The political obstacle has not been public opinion per se. Based on surveys by Gallup and the Pew Research Center, a majority of Americans back stricter gun laws, and even bigger majorities support specific policies like universal background checks, restrictions on people with mental illness buying guns, an assault weapons ban, and a federal database to track gun sales, with support for these policies sometimes topping 75 percent even among Republicans. This has been true for years in US politics.
Instead, the big obstacle is issue intensity. Republican strategist Grover Norquist put it this way, back in 2000: “The question is intensity versus preference. You can always get a certain percentage to say they are in favor of some gun controls. But are they going to vote on their ‘control’ position?” Probably not, he suggested, “but for that 4-5 percent who care about guns, they will vote on this.”
The March for Our Lives may be changing this. By getting people riled up on the issue of guns — to the point that hundreds of thousands came to Washington, DC, to march over the weekend — the movement can build a voting group that’s just as passionate on gun control as the other side is for gun rights.

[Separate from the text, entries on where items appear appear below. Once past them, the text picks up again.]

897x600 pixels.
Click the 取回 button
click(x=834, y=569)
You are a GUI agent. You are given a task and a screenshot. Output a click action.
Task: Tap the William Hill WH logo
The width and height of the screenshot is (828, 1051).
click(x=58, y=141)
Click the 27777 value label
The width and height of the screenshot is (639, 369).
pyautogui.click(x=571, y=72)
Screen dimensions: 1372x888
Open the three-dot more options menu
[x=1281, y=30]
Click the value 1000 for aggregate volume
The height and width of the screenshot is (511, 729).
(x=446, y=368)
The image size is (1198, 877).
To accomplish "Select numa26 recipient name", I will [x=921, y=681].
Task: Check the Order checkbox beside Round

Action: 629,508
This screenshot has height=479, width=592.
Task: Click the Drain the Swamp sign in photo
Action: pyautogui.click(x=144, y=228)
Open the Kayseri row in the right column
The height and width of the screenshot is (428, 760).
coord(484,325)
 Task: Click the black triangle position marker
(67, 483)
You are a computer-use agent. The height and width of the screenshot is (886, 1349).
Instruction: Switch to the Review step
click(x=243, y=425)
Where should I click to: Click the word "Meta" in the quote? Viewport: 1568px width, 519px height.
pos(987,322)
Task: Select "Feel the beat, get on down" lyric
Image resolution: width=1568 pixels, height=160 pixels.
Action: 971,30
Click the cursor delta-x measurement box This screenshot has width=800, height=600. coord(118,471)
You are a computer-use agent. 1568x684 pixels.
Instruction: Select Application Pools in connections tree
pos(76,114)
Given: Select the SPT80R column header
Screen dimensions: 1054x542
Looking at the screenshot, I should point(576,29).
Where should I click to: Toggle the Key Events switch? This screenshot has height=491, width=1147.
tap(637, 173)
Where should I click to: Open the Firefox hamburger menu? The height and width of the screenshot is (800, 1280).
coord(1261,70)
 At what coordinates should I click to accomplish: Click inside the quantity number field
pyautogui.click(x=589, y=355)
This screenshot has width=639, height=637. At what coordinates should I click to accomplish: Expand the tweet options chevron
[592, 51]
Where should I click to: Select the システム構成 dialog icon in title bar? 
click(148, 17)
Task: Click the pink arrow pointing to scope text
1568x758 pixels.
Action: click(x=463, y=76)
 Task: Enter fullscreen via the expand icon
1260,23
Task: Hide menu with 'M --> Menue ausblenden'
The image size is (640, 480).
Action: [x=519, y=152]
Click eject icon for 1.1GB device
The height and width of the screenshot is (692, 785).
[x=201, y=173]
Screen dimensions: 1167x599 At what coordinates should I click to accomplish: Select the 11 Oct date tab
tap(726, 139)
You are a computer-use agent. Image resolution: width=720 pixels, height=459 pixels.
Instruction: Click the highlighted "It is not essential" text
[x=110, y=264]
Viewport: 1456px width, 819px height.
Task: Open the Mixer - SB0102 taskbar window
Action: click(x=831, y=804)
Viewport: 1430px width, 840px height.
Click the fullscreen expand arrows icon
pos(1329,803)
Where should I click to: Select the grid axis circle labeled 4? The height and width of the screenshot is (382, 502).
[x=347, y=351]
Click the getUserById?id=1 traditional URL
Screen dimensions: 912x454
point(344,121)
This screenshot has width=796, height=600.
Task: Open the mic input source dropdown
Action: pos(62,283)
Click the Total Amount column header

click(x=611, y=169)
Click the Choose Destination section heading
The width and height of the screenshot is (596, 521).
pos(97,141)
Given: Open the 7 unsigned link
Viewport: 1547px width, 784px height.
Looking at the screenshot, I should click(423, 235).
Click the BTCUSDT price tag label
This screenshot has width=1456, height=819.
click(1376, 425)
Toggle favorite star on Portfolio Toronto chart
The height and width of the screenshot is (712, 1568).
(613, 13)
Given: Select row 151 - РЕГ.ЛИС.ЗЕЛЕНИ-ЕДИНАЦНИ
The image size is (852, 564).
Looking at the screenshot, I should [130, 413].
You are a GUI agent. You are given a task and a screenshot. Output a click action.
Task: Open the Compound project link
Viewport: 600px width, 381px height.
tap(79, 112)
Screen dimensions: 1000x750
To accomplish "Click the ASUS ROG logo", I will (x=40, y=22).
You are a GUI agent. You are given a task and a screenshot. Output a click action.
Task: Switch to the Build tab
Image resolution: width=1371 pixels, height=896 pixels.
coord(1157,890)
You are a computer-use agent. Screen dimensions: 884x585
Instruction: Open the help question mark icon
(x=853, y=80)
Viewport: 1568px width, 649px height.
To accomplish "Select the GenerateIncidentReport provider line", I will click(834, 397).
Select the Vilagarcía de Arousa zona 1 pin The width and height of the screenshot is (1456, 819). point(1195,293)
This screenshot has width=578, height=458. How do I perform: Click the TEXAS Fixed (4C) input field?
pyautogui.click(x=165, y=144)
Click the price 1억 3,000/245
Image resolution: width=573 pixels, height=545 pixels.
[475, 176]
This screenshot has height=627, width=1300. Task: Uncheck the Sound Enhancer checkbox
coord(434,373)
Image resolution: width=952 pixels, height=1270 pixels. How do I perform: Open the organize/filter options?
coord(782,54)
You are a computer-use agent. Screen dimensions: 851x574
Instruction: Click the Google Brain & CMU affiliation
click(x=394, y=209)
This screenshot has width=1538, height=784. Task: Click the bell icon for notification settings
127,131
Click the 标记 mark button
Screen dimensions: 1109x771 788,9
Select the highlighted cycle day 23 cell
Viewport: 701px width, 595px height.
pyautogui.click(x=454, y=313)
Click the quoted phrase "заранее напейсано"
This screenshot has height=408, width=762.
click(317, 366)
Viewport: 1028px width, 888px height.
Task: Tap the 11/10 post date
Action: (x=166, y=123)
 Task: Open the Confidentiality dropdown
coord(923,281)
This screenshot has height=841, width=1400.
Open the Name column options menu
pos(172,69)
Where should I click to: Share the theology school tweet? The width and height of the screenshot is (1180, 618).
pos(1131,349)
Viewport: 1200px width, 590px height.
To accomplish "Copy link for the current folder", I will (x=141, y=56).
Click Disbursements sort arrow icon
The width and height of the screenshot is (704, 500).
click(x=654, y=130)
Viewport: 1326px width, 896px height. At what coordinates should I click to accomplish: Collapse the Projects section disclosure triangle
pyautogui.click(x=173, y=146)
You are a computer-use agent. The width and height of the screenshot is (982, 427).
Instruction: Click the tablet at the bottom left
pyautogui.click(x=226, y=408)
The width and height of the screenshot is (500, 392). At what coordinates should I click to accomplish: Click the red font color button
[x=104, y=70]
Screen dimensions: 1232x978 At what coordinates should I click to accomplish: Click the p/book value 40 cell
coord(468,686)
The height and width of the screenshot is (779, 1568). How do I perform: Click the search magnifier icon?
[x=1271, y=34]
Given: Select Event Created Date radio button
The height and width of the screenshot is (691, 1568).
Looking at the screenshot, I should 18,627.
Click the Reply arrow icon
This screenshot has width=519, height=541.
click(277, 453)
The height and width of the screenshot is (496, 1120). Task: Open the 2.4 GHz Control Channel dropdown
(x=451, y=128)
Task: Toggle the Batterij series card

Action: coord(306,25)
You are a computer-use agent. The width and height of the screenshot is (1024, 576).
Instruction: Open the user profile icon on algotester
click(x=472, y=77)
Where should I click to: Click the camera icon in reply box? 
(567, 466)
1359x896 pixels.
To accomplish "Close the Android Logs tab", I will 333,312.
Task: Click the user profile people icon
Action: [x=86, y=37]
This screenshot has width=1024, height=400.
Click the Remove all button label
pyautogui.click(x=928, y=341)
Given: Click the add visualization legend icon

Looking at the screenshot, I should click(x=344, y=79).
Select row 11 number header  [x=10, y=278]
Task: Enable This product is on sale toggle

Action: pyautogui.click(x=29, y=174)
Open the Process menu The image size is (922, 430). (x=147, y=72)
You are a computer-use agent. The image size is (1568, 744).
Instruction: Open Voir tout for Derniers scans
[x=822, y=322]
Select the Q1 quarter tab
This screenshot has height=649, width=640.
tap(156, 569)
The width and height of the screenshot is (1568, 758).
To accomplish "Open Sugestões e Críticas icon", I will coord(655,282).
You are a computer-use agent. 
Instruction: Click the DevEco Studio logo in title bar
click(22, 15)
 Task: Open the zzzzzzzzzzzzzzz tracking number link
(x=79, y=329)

Winkler suggested that this is the right path forward:
I agree! We are seeing a real transformation of the gun control advocacy movement. It’s finally starting to look like a movement. Instead of repealing the 2A, gun control proponents need to mobilize politically. That seems to be happening now. https://t.co/IS1cYJuWwT— Adam Winkler (@adamwinkler) March 27, 2018
None of that means that calling for the end of the Second Amendment is pointless. It could help shift the Overton window on guns, broadening what’s acceptable in public discourse. After all, the NRA has long worked against policies, like universal background checks, that are enormously popular with the American people. Perhaps an equal counterweight on the other side could, overall, push the US closer to the middle ground that most Americans support.
But an actual repeal almost certainly won’t happen anytime soon — and even without a Second Amendment, there are still some serious political forces for gun control advocates to overcome.